# About this task
Your response must be made up of each line in the data below that contains the string "beside".

══ Data shown

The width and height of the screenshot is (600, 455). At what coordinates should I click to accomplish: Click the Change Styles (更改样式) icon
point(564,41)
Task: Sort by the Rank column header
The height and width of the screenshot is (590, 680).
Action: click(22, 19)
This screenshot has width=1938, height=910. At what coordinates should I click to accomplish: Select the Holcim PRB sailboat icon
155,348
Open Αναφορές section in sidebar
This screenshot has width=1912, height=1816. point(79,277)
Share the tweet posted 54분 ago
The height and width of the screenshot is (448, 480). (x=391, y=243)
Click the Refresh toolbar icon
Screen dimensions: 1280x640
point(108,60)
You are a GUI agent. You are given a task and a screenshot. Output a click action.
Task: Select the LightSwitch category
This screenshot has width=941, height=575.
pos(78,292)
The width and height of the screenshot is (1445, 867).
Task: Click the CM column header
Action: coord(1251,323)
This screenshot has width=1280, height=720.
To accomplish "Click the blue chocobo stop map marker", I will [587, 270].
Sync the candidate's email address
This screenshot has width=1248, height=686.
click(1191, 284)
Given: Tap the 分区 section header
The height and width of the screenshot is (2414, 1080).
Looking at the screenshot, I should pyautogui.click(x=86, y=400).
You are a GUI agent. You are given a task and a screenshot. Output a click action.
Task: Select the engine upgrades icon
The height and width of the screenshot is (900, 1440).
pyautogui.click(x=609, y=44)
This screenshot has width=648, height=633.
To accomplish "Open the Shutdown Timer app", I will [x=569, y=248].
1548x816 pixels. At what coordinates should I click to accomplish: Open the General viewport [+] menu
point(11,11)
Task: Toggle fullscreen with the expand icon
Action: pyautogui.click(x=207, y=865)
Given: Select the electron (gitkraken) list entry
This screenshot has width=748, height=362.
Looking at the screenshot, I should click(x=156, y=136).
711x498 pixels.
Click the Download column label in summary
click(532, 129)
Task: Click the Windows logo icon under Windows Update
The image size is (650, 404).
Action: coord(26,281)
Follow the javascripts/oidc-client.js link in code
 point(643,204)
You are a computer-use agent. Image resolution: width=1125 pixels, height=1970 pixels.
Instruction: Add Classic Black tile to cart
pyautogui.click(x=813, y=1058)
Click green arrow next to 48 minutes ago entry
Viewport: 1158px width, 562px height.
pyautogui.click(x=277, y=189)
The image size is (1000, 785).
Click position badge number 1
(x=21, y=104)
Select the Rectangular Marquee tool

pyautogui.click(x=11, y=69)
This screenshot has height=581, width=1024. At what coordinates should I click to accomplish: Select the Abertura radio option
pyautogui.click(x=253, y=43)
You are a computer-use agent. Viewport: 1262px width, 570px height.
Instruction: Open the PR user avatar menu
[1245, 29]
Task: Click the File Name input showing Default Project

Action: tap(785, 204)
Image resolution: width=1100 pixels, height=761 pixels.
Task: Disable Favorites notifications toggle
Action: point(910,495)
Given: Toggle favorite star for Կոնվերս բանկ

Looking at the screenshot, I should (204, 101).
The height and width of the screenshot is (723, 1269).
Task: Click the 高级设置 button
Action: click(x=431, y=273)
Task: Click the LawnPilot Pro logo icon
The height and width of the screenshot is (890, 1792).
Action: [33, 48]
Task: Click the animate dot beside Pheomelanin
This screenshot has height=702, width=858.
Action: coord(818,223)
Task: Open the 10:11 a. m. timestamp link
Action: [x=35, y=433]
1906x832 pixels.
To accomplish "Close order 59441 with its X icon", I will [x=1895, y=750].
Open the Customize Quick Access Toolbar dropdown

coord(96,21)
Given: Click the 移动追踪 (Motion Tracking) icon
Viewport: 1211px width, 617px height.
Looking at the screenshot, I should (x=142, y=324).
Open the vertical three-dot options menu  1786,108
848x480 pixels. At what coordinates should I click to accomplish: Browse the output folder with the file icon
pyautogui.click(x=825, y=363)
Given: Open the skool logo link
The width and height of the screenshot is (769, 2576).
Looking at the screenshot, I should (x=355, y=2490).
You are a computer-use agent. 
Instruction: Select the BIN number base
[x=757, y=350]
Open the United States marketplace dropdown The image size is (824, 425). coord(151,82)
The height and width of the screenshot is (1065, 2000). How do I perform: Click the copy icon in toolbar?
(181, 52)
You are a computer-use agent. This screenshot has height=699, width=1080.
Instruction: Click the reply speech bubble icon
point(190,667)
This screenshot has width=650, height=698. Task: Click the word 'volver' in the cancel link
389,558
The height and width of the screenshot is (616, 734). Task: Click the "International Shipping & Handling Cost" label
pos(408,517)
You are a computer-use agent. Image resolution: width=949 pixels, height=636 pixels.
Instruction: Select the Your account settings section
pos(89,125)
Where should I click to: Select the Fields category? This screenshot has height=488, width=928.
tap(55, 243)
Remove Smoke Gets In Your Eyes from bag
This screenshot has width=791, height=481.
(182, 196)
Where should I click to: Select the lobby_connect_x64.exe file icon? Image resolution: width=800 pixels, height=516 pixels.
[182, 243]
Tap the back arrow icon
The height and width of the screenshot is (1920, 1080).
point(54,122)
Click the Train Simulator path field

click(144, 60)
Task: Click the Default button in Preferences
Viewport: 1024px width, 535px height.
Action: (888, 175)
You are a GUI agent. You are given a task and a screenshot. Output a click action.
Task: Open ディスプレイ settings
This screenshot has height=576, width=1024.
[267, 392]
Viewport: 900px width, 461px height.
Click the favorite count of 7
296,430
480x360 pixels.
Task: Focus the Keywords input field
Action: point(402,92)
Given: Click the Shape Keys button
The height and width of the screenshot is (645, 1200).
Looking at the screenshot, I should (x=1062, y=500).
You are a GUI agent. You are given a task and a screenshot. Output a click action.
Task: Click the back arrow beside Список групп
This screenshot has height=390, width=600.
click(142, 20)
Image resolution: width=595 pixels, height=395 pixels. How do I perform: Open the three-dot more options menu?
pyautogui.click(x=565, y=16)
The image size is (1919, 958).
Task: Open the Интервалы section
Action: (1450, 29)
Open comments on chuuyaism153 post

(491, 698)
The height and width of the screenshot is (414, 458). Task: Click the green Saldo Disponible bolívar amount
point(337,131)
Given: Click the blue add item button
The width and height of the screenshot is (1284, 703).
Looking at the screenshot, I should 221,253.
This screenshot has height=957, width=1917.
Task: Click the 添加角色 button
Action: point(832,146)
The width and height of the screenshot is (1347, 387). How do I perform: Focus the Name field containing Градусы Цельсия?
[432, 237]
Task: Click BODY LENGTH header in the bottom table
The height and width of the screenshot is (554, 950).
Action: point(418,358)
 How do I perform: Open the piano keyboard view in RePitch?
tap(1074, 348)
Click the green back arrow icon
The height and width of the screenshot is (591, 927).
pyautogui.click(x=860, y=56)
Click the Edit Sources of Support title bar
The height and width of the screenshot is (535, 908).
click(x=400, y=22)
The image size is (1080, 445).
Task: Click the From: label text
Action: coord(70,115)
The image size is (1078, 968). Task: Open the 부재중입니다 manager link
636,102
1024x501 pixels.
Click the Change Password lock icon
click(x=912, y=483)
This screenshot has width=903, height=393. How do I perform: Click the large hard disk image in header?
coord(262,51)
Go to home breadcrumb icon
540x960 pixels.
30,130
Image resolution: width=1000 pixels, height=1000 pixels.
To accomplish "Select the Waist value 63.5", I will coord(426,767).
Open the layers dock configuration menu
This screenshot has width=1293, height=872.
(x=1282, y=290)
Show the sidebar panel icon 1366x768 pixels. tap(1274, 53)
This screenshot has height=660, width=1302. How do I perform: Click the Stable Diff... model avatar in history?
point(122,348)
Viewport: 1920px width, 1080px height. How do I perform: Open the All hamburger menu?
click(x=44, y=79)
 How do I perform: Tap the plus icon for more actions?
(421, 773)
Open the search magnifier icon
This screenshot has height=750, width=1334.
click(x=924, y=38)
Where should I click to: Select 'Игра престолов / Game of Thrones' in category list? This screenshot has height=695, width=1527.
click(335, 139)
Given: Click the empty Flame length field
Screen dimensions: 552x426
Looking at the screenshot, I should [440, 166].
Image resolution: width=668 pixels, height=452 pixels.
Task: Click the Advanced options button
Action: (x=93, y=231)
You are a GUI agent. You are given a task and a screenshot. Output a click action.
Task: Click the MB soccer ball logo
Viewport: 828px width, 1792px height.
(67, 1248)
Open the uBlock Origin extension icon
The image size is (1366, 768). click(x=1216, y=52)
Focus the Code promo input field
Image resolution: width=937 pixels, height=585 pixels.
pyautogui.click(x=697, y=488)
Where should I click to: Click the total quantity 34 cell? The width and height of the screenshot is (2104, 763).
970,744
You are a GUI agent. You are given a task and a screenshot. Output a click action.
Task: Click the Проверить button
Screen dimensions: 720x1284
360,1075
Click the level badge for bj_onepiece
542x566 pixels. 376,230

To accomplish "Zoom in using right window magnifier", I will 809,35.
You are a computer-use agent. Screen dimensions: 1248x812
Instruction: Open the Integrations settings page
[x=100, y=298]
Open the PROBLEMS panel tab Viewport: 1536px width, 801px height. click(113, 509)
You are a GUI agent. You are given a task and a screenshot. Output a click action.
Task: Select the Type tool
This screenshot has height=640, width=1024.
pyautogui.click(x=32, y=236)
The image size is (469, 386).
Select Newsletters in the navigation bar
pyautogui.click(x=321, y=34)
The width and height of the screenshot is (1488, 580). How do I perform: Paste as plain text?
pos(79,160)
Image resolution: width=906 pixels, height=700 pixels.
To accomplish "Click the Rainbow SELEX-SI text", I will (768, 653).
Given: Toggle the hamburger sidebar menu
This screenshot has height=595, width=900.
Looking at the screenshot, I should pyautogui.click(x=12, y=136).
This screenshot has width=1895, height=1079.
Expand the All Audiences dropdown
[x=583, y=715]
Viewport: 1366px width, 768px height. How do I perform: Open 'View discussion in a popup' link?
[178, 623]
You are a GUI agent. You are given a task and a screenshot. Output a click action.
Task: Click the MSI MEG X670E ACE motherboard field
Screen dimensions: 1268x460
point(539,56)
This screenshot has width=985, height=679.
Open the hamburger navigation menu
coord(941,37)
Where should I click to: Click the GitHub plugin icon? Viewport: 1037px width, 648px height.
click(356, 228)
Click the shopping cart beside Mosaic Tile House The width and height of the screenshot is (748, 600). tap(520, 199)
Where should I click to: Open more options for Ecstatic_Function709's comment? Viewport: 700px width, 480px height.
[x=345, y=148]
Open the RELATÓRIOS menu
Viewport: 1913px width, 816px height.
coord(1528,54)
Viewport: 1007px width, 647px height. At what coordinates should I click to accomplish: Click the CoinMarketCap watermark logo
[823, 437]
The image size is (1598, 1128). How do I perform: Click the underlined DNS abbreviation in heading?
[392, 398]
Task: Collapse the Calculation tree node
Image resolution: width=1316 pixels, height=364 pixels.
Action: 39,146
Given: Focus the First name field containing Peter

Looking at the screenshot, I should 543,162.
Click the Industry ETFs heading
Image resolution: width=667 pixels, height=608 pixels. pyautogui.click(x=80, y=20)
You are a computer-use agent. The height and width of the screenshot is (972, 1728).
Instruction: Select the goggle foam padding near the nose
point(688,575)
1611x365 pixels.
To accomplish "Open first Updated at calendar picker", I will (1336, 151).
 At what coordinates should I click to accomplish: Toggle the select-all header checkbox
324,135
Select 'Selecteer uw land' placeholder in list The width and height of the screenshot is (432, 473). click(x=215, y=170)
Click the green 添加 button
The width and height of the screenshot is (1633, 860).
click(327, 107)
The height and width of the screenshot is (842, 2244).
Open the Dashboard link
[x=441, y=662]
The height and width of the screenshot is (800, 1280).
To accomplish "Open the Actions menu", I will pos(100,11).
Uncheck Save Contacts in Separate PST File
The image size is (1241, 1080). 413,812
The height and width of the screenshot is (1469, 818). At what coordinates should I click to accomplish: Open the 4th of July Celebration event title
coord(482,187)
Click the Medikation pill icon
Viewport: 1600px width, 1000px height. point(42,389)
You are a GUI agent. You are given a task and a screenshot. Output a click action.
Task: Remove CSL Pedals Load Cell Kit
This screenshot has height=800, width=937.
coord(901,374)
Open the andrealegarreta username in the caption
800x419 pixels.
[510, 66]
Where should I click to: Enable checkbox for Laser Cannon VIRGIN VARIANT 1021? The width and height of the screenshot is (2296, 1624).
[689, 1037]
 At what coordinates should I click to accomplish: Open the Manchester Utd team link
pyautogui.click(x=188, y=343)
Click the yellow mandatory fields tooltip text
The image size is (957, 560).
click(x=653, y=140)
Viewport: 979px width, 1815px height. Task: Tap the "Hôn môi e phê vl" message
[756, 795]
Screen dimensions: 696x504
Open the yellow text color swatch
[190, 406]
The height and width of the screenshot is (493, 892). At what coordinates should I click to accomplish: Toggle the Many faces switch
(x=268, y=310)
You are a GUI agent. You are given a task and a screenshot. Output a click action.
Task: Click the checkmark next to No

════

# Exercise solution
Task: Click the animate dot beside Pheomelanin
Task: Click the back arrow beside Список групп
Click the shopping cart beside Mosaic Tile House The width and height of the screenshot is (748, 600). tap(520, 199)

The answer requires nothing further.